Effects of beta- and gamma-carboline derivatives on DNA topoisomerase activities

beta-Carbolines, harman (1-methyl-9H-pyrido[3,4-b]indole) and norharman (9H-pyrido[3,4-b]indole) and gamma-carbolines, 3-amino-1,4-dimethyl-5H-pyrido[4,3-b]indole (Trp-P-1) and 3-amino-4-methyl-5H-pyrido[4,3-b]indole (Trp-P-2), are present in cooked foods and cigarette smoke. We studied the effects of these heterocyclic amines on the activity of DNA topoisomerases.

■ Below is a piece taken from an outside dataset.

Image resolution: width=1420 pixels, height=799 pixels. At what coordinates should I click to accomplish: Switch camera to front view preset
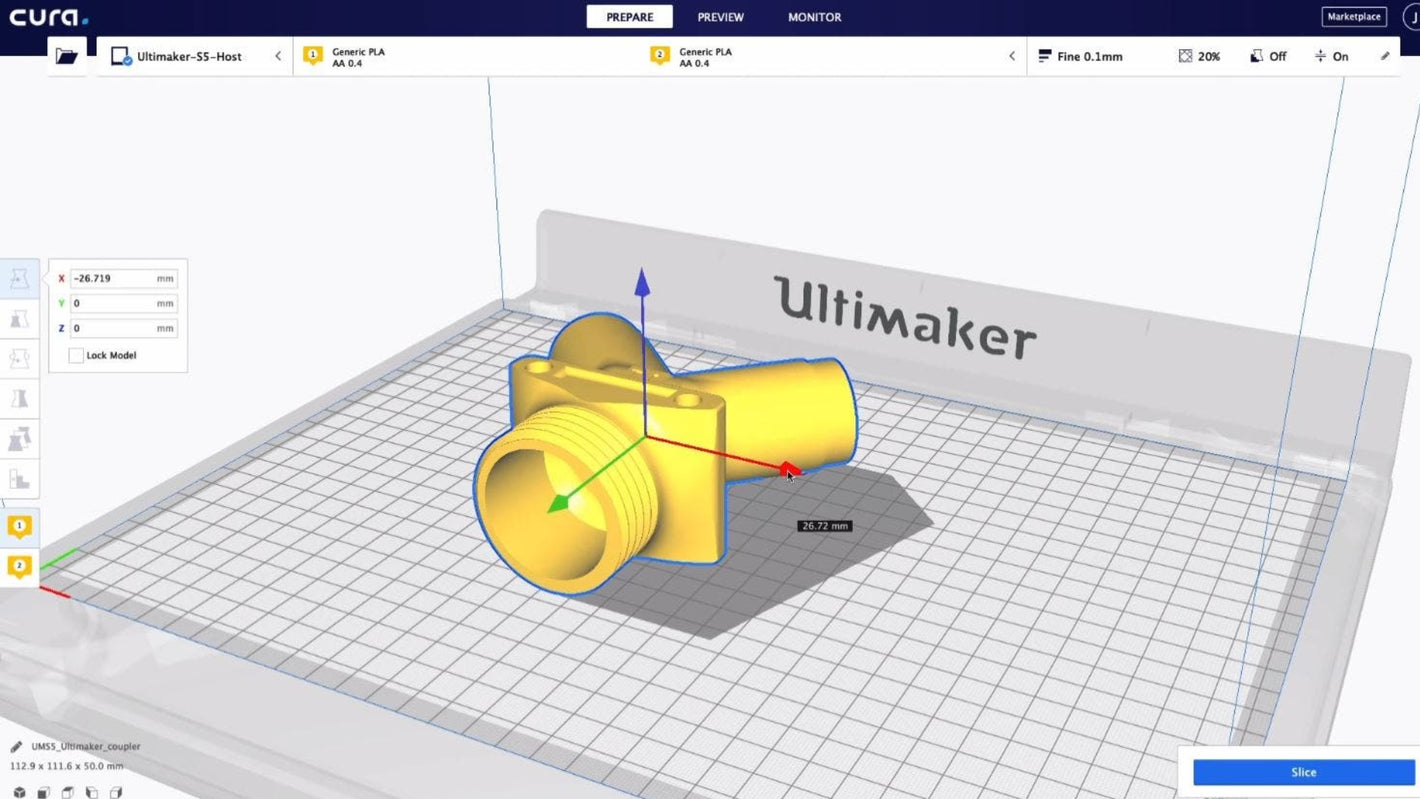click(43, 791)
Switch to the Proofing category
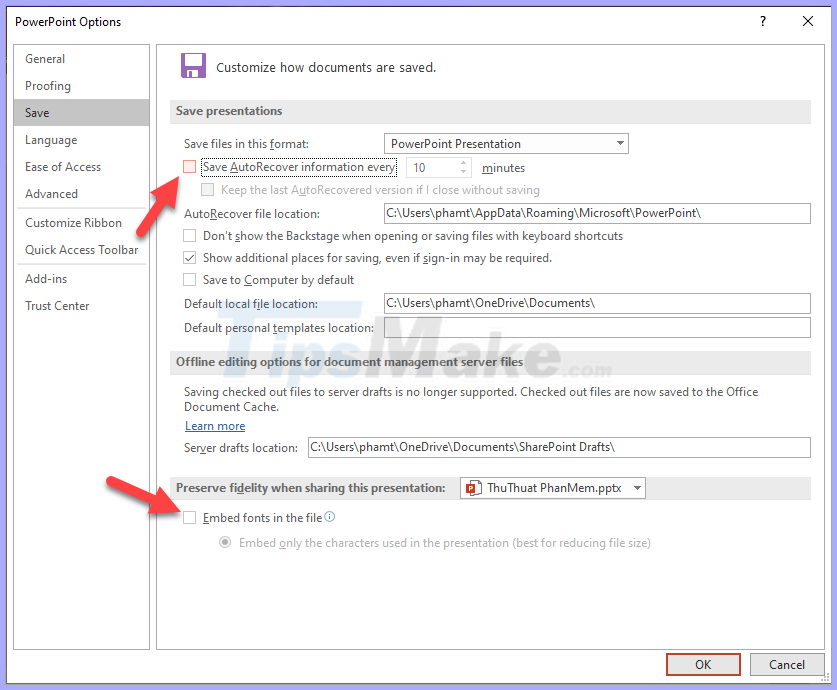Image resolution: width=837 pixels, height=690 pixels. tap(47, 85)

Trp-P-1 and Trp-P-2 inhibited topoisomerase I (topo I) activity with ED(50) values of 1.48 and 1.55 mu g/ml, respectively, in a relaxation assay. Harman and norharman inhibited topo I activity but with much higher ED(50) values, 23.8 and 34.4 mu g/ml, respectively. Trp-P-1 and Trp-P-2 also inhibited topoisomerase II (topo II) activity at about 50 mu g/ml, in a decatenation assay. Harman and norharman showed a much lower inhibitory effect on topo II activity. None of these compounds stabilized the cleavable complex mediated by topo II. Trp-P-1 and Trp-P-2 intercalated into DNA at concentrations inhibitory to topoisomerases. We considered that the intercalation with DNA and the inhibition of DNA topoisomerases by heterocyclic amines might be partly related to their inhibition of DNA excision repair and their enhancing effect on UV- or chemically induced mutagenic activity.